I kept these tight on purpose. Each variant answers a small question. Together they form a map I can keep in my head while exploring larger N.

From 2D Boards to 3D Stacks

2024 → 2025

I built a batch of canvas demos: RL/LR boards, a combined view, palette controls, and animation export (MP4/WebM/AVIF/GIF). The defaults adapt—set N and the k range fills in automatically.

Debug notes I’m oddly proud of: fixing LR row/column shift +1 wrap‑arounds; separating HSL “Rainbow” from “Classic Rainbow”; and a cleaner set of ten palettes with better loops.

The big leap was a 3D voxel view: stack each k slice as a layer. I broke lighting (everything went black), fixed it, then wired value‑to‑color correctly so the cube finally looked like the 2D boards I knew.

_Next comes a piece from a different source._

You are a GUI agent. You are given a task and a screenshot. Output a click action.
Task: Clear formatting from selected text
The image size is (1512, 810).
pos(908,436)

Interactive patterns demo screenshot
Canvas tools and early 3D tests.

QCA Experiments: Stepping the Square

2025
Animated highlight used as QCA metaphor
Growth metaphor for stepping operators.

I started prototyping a tiny “lab” with operators: allocate, updatePhase, scatter / shift / inverseShift, applyCoin, and paired steps (stepOnce / stepBack). It’s my way of testing reversible moves and seeing how chirality behaves when you evolve the state.

The UI is simple—N/k sliders always visible, exposure controls for the renderer, and toggles for 2D and GL views—but it’s enough to feel like I’m steering the math instead of just observing it.

Today & What’s Next

Now

Right now I’m polishing the demos, refactoring the formula code, and trying bigger N on the GPU. I use local AI tools to scaffold experiments and write the rough drafts I’m too excited to outline.

Near‑term goals: a cleaner 3D stack viewer, better performance at large sizes, and a friendlier “explain mode” that teaches the patterns as you slide controls. Long‑term, I want to see where these squares land—in classrooms, in visualization, and maybe in places I haven’t thought of yet.

Cascade motif as a forward-looking marker
Cascade motif that keeps me curious.